[Start DATASET EXTRACT]

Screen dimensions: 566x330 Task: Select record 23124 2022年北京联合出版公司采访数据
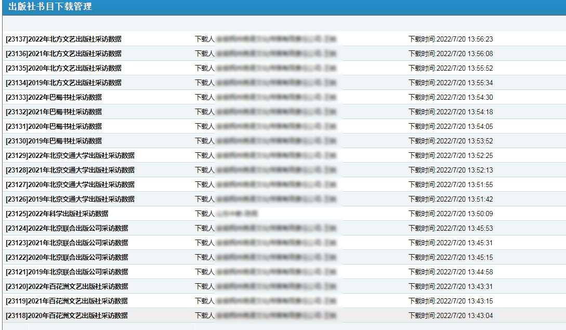tap(67, 228)
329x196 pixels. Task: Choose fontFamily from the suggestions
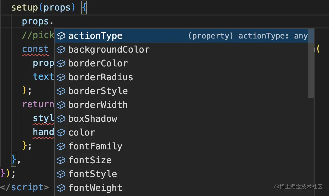(x=95, y=147)
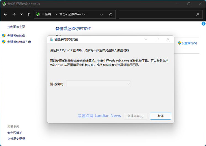
Task: Open the 安全和维护 link
Action: (x=15, y=133)
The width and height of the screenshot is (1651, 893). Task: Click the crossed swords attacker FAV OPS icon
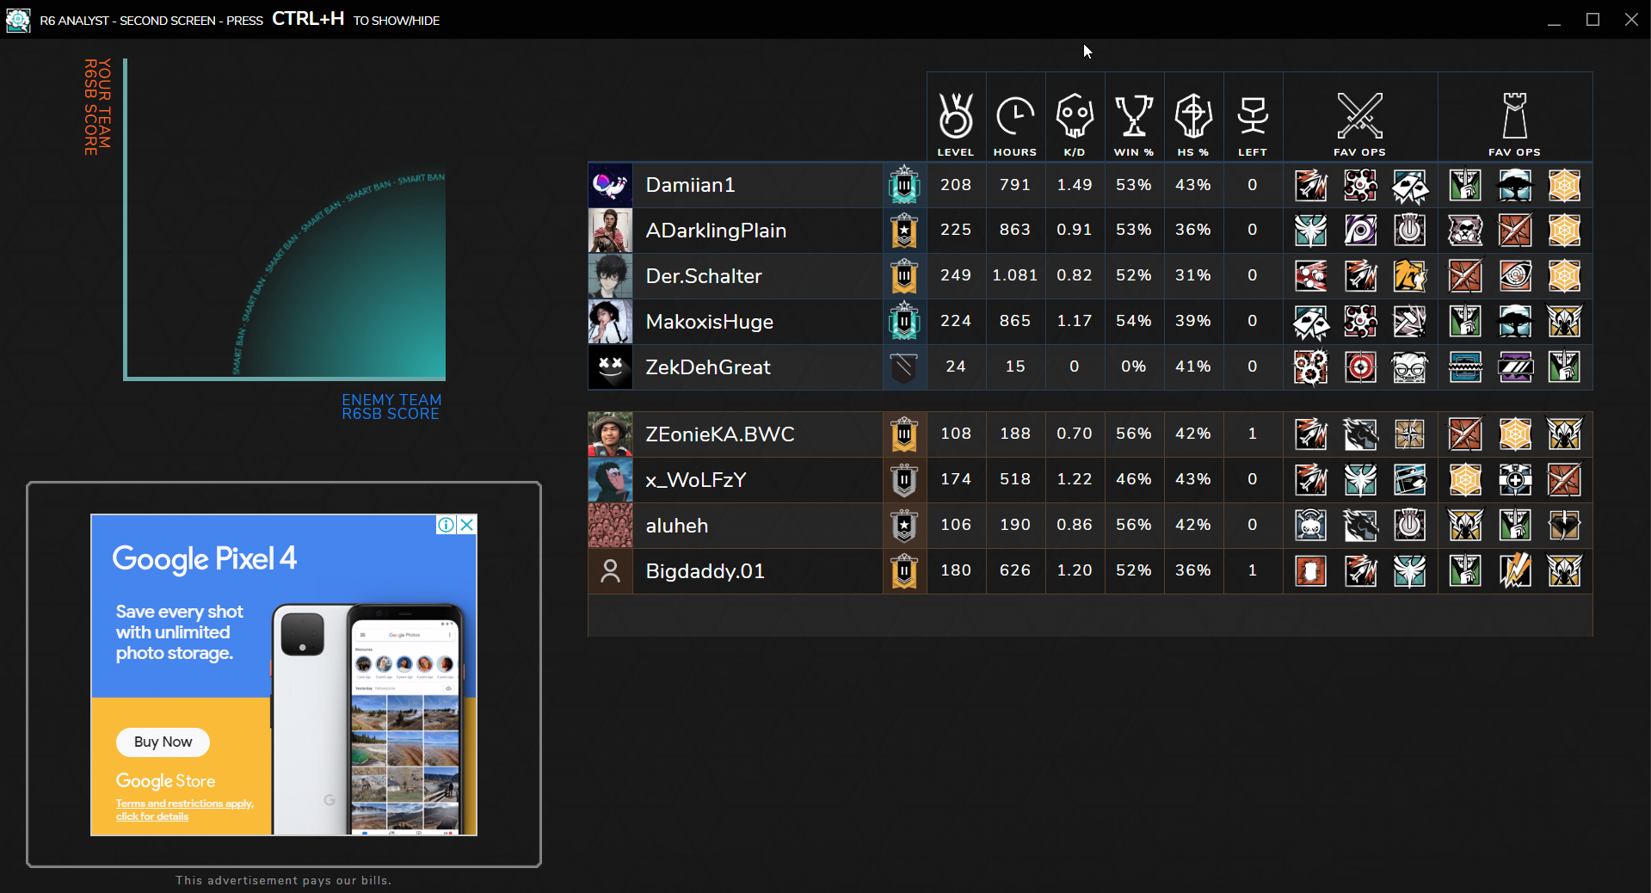[1359, 116]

[End DATASET EXTRACT]

| SET PROBLEM |
Rewrite the lines above with "Screen dimensions" changed to "Display size" and everything else left as it is. Leave the pictures out.

| COMPLETE RESPONSE |
Display size: 566x330 Task: Select record 23124 2022年北京联合出版公司采访数据
tap(67, 228)
329x196 pixels. Task: Choose fontFamily from the suggestions
(x=95, y=147)
Task: Open the 安全和维护 link
Action: (x=15, y=133)
The width and height of the screenshot is (1651, 893). Task: Click the crossed swords attacker FAV OPS icon
[1359, 116]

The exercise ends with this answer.